Gallup first asked Americans in early April if they were wearing face masks when out in public. At that time, 51% said they were doing so and another 31% were considering it. By the end of April, 77% reported wearing face masks in public. That figure rose to 90% in July and has been at about that level since, including 89% in the current survey.
Line graph. Early in the pandemic, in early April, only 51% of Americans said they wore a face mask when outside the home. The percentage has increased since then, registering at 89% of Americans today. It has remained at around nine in 10 Americans since July 2020.
Texas and Mississippi recently lifted their mask mandates, joining 14 other states without such directives -- so it is possible that face mask usage will decline if an increasing number of states no longer require people to wear face coverings when in public.
Restaurant Visits Ticking Back Up
Restaurants have been some of the hardest-hit businesses during the pandemic, and restrictions on restaurant dining have been among the most controversial public health measures. In late October/early November, before the late 2020 surge in coronavirus infections, 28% of U.S. adults reported having visited a restaurant -- and 18% having dined in at a restaurant -- within the past 24 hours. Both figures were the highest measured by Gallup since the pandemic began.
After declining in November and December, perhaps because of increased restrictions on restaurant dining in many states, restaurant visits are back up to 24%, and reports of dining in are up to 16%. But as on most other measures, the current figures are still not back to the levels they were in the fall.
Line graph. In March 2020, 12% of Americans said they had visited a restaurant in the past 24 hours. In February 2021, 24% said they have done so. In May 2020, only 8% of Americans said they had dined in at a restaurant in the past 24 hours. In February 2021, 16% said they had done so.
Visits to most other types of establishments are also below where they were in late October/early November. However, nearly all are well above the levels measured during the beginning stages of the pandemic.
For example, 20% say they have visited someone else's home or apartment within the past 24 hours, double the percentage from early April. However, in June, a high of 27% said they had visited someone else's home.
|Apr 5, 2020||May 10, 2020||Jun 21, 2020||Aug 2, 2020||Nov 1, 2020||Nov 29, 2020||Feb 21, 2021|
|Your place of work||24||29||33||32||37||35||31|
|Someone else's home or apartment||10||18||27||23||21||20||20|
|Doctor's office, hospital or treatment center||5||8||16||13||14||10||12|
|Place of worship||n/a||n/a||6||6||11||9||9|
|Salon or barbershop||n/a||n/a||6||6||7||3||5|
|Note: Items sorted based on % visiting in February 2021. Place of worship, gym, and salon or barbershop were added to the survey on May 25, 2020.|
When the pandemic began, 3% of Americans expected the disruption to the nation's social and economic activity to continue beyond 2020. A year later, close to half of U.S. adults still say they are completely or mostly isolating themselves from people outside their household, and majorities are avoiding public places, large crowds and small gatherings.
Some progress toward increased economic and social activity seen in the fall was quickly reversed when coronavirus cases surged around the holidays. Now that infections have come way down, and roughly one in five Americans have been partially or fully vaccinated, the conditions exist for more of society to reopen. However, health experts warn that a full return to pre-pandemic activity is not possible until the public has reached a level of herd immunity.
Even though cases are down from their January peak, they still remain at a high level in absolute terms -- higher than those registered in the first and second waves in the spring and summer.
As such, public health experts and policymakers are doing their best to navigate citizens through a precarious stage in the pandemic, when progress is being made but opening public places up too soon could erase some of that progress.

## [Data excerpts]

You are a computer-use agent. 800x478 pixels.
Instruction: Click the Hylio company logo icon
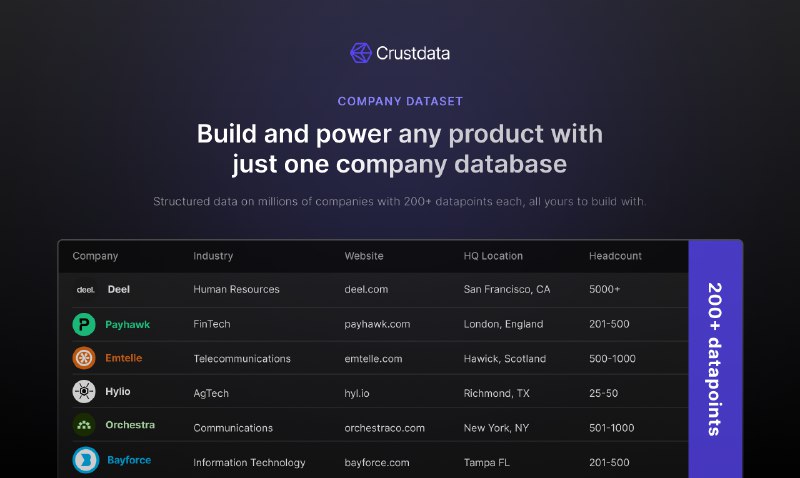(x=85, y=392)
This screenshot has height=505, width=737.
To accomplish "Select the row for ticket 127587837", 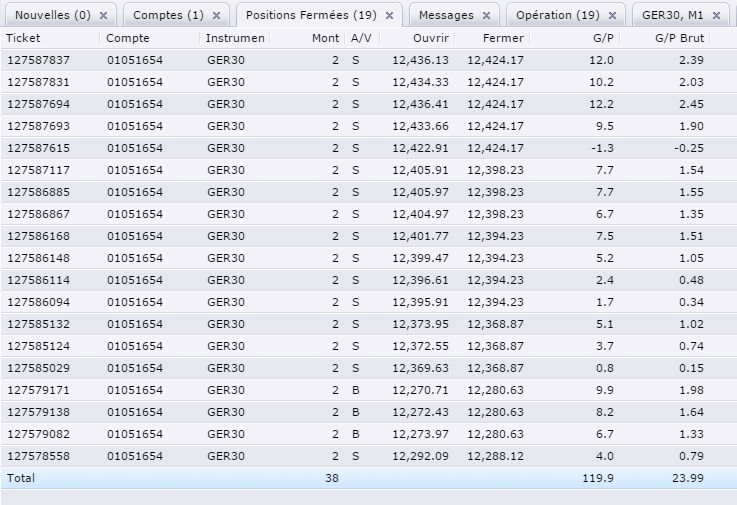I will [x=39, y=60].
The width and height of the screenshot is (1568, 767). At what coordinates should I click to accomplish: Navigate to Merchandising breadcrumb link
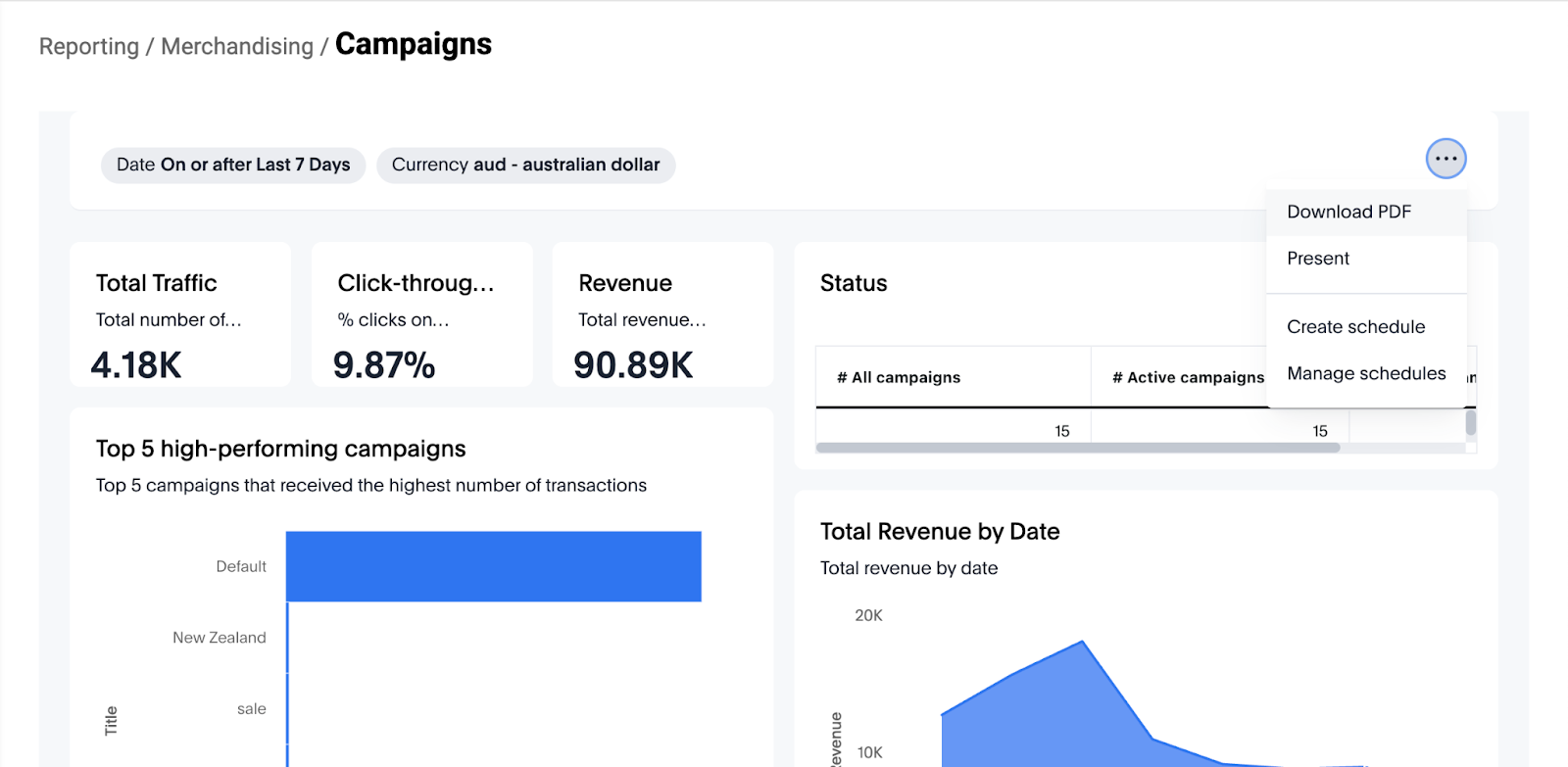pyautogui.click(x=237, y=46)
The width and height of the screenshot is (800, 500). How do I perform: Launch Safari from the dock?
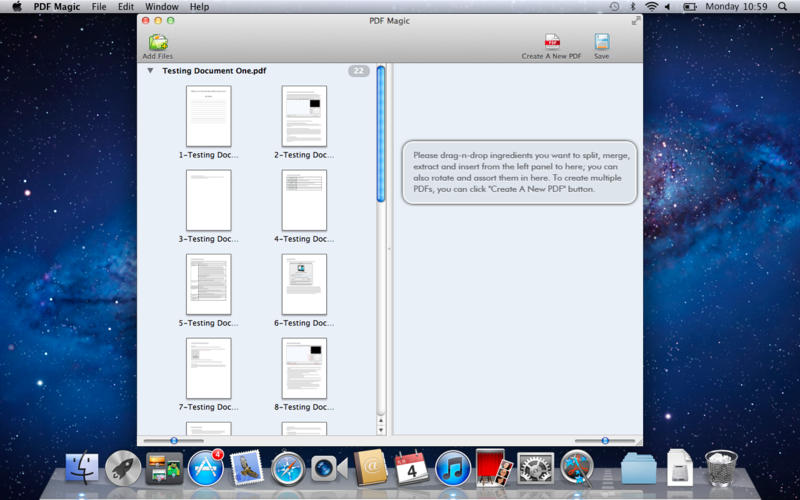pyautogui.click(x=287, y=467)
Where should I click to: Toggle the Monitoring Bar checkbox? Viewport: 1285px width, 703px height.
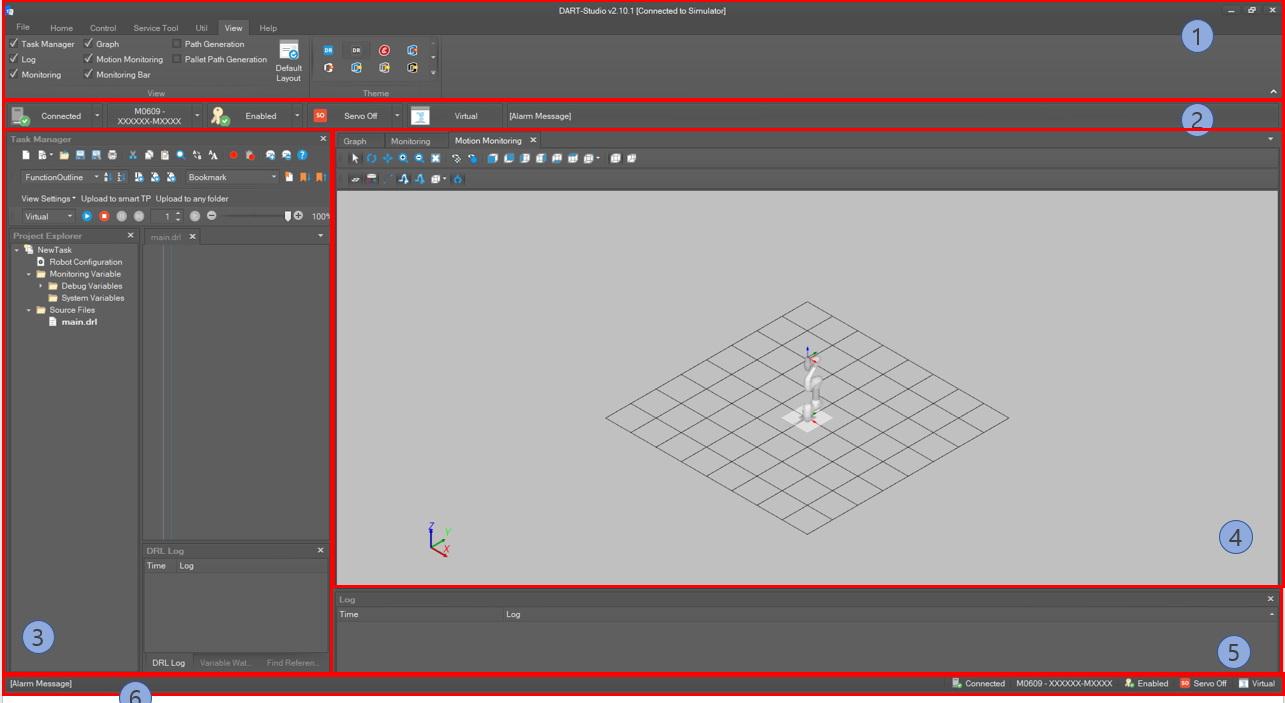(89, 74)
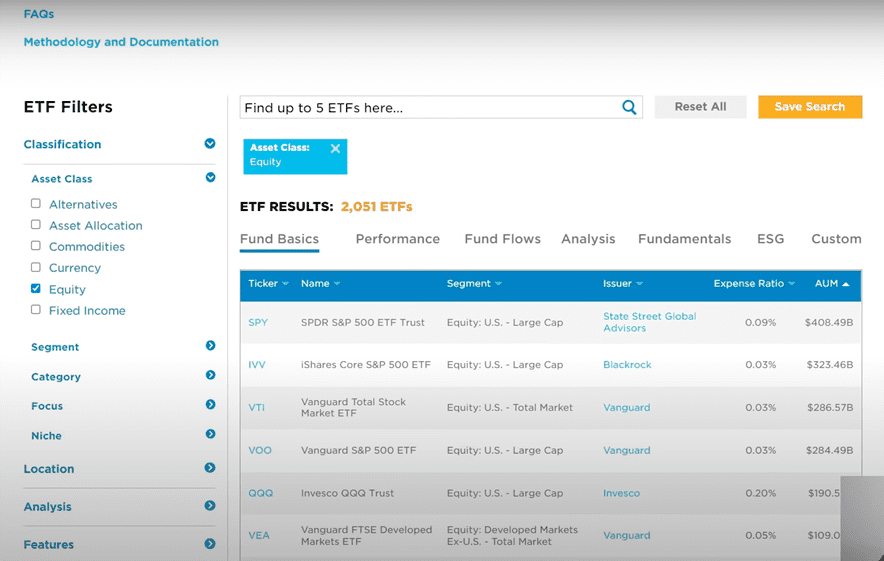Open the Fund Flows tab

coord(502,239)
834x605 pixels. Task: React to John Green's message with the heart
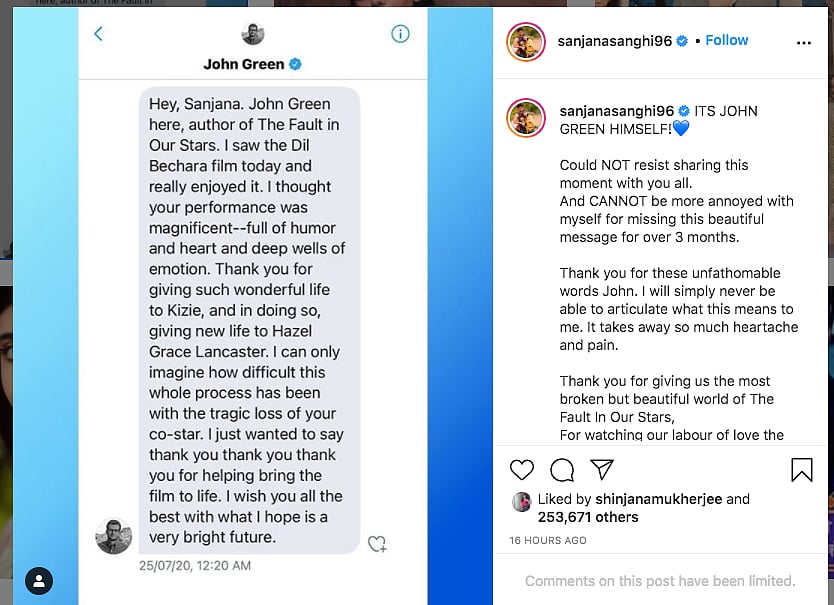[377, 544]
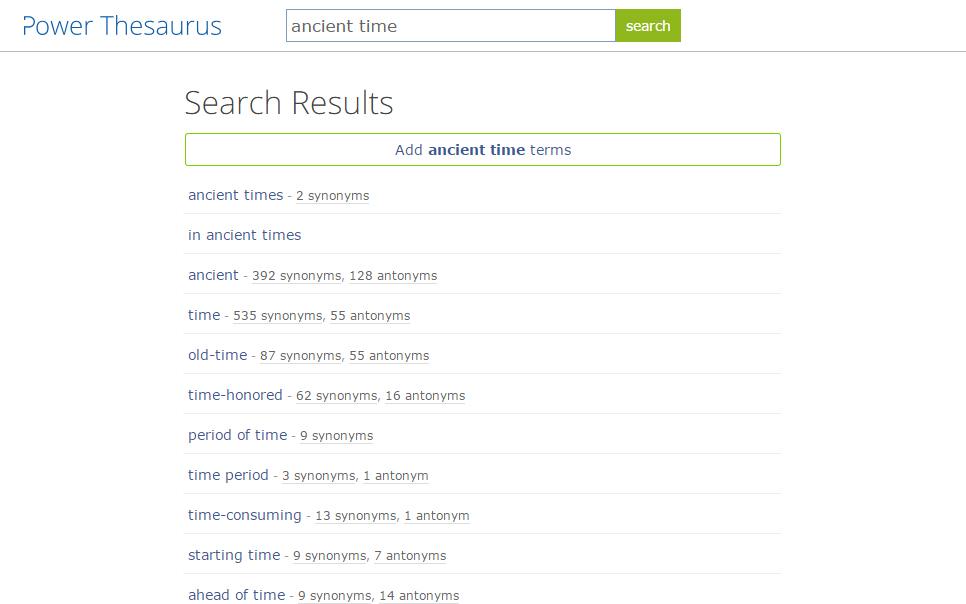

## [The task]
In the text above about Americans' activity during the pandemic, condense the paragraph beginning "Restaurants have been some of the hardest-hit businesses" into a short bulleted list that keeps its main facts.

## [Solution for this task]
- Restaurants have been among the businesses hit hardest by the pandemic, and limits on restaurant dining have been among the most controversial public health measures.
- In late October/early November, before the late 2020 surge in infections, 28% of U.S. adults said they had visited a restaurant in the past 24 hours, and 18% said they had dined in.
- Both figures were the highest Gallup had measured since the pandemic began.